Income Tax: What is it?
Every year, the government imposes income tax on individuals based on their income.
Whether an individual is a resident or a non-resident, he is required to pay this tax to the government if he earns any income in India, such as salary, business income, rent, dividends, etc.
A government of any country has many expenses, such as paying pensions to government employees, building roads and infrastructure, and introducing schemes to benefit citizens, etc. For all these, the government needs money, and income tax is one way to earn it.
Our tax money ultimately goes to run the nation and its development. That is why we pay income tax and receive various services like public parks, roads, and health and education help for the poor.
The Income Tax Calculator: How does it work?
A comparison between the old tax regime (before the 2020 budget) and the new tax regime is provided by this income tax calculator.
Tax slabs with reduced rates are being introduced by the government, and one can compare the old versus the new tax regimes by entering their income information along with their deductions and exemptions.
Additionally, one will be able to calculate the income tax amount under both regimes.
How does the Income Tax Act of 1960 define 80C?
There are various investment options under this section where you can invest and save up to Rs. 1,50,000 annually. 80C is a section in the Income Tax Act, 1960 through which a taxpayer can save up to Rs. 1,50,000 annually.
This section offers the following investment options:
a) Savings plans for seniors (SCSSs):
A senior citizen who is 60 years or older is eligible to participate in SCSS as a savings scheme. Those senior citizens who are at the age of 55 or more but less than 60 (who have retired on superannuation or under VRS) can also benefit from this scheme, but the amount should not exceed the number of retirement benefits received.

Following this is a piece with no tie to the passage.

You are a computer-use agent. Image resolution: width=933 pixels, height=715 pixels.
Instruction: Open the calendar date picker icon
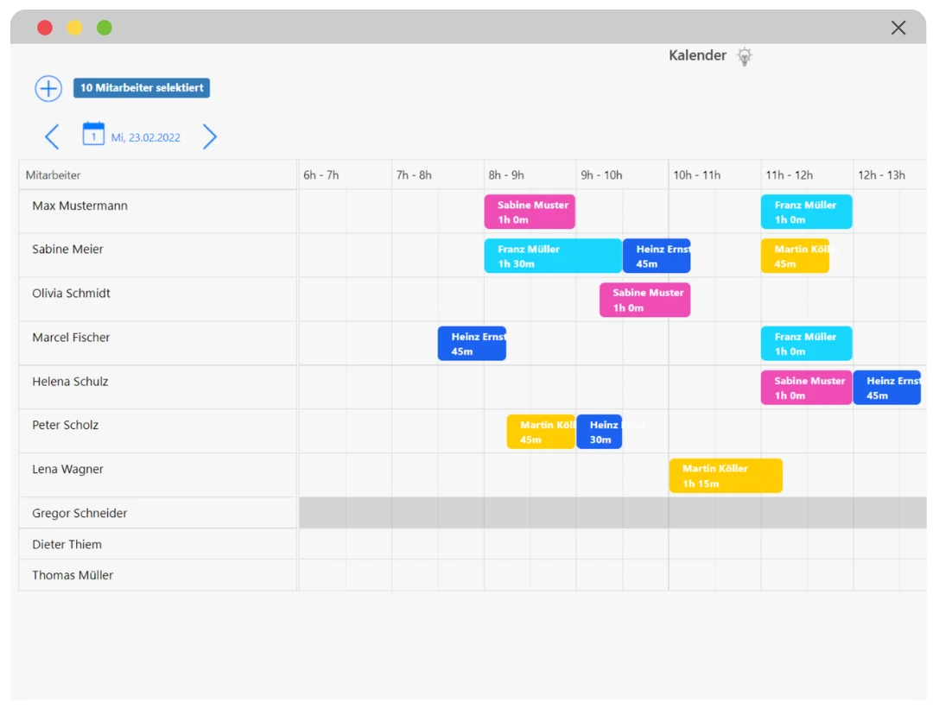click(x=93, y=134)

The senior citizen can apply for this program at his or her nearest post office. A joint account can be opened with only their spouses or husbands (with the first depositor as the investor).
b) ELSS (Equity-Linked Savings Scheme):
Investments in ELSSs have a mandatory lock-in period of three years, and they are riskier than other options such as Public Provident Funds, National Saving Certificates, etc. However, they also have the potential to offer superior returns. In accordance with Section 80C of the Income Tax Act, investments in ELSSs are eligible for tax deductions up to Rs 1.5 lakh.
c) Public Provident Funds (PPF):
The Government of India offers a 15-year PPF investment option with an attractive interest rate of 8% (returns are tax-free). In a financial year, one may invest between Rs. 500 and Rs. 1,50,000. Deposits can only be done in 12 transactions. One can also take out loans, withdraw funds, and extend the account. It is possible to take out loans from the Public Provident Fund between the third and sixth financial years. After the 7th financial year, partial withdrawals are permitted. It is possible to extend the account for an additional 5 years but in a block-in format.
There are also many other options that can be used as a savings scheme, but using an online tax calculator would actually make all our tax related calculations simpler!